This is called the Noble Eightfold Path: right view, right intention, right concentration, right speech, right action, right livelihood, right effort, and right mindfulness. If you hold to all these, you will be able to put away all worries and you will be truly happy and unaffected by anything. Buddha rejected the notion of any literature being infallible, and argued that truth must be experienced to be known.
Gautama, the Supreme Buddha, is worshipped in Hinduism as well, as one of the ten representations of Vishnu, who is the god above all others. Baha’i also venerates Gautama as a mortal manifestation of God, who descended to teach mankind to love one another and how to be happy. Gautama is traditionally said to have died in about 411 B.C., at the age of 150 or so. Modern scholars place his death at about 483, at the age of 80.
4
Moses
c. 1300–c. 1180 B.C.
Moses
Google searches: 2.7 million+ per month
Number of books: c. 8 million
Moses is revered but not worshipped by all three major monotheisms, Judaism, Christianity, and Islam, as well as Baha’i. He is regarded as the greatest prophet of the Old Testament; the liberator of the Jewish people from slavery in Egypt; their leader into Canaan, the Promised Land; and their lawgiver, who relayed God’s commandments to the Jews, and founded much of Jewish life and tradition.

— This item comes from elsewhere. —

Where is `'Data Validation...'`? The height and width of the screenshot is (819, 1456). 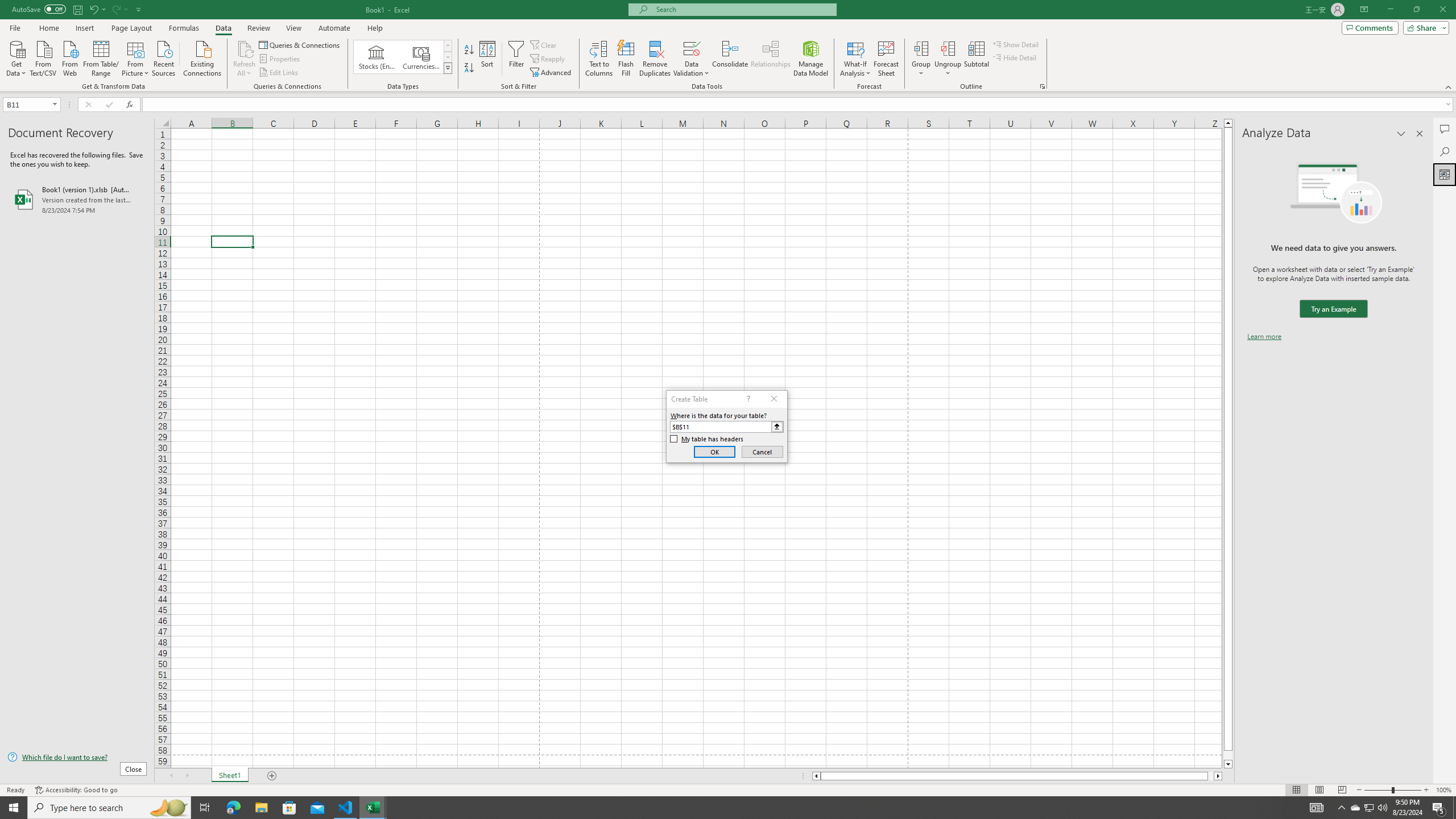 'Data Validation...' is located at coordinates (691, 48).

The Pharaoh’s daughter, usually named Bithiah, found the infant Moses in a basket floating in the Nile and took him as her own son. She named him after the Hebrew verb “to draw,” since she drew him out of the river. No information is given on Moses’s life, except that he was raised in the Egyptian noble household, and that one day he saw an Egyptian beating a Hebrew slave and saved the Hebrew by killing the Egyptian. He then hid in the wilderness, and met Jethro, who was a follower of the precursor faith to Islam.
Jethro gave him Zipporah, his daughter, to be his wife, and Moses met God for the first time, who showed himself in the form of a burning bush. Moses then bravely returned to Egypt and, with God’s help, forced the Pharaoh to let his people go. Moses was about 80 years old when this Exodus began. They wandered the desert wilds for 40 more years, received God’s law through Moses, built an ark into which the law was placed, and finally reached a land flowing with milk and honey, which God promised them. Moses, however, had acted arrogantly when he struck the stone from which water sprang for the Israelites, and so God refused to allow him entrance into Canaan. Moses died at 120 years and God buried him in the Moab valley opposite Mount Nebo. There is a memorial to him there today.
3
Abraham
c. 1812–c. 1637 B.C.
Sacrific
Google searches: 9.1 million+ per month
Number of books: c. 2 million
The google searches for Abraham the Old Testament prophet are not as reliable as those for Moses or Adolf Hitler, since quite a few famous historical or fictitious people have been named Abraham. The top three most famous are Abraham of the Bible, Abraham Lincoln, and Abraham van Helsing. But if you were to go, say, the Philippines, and ask the first passerby who Abraham Lincoln was, they might actually not know. Among well over 99% of the world’s cultures and societies, you will not have that problem when asking about the prophet called Abraham.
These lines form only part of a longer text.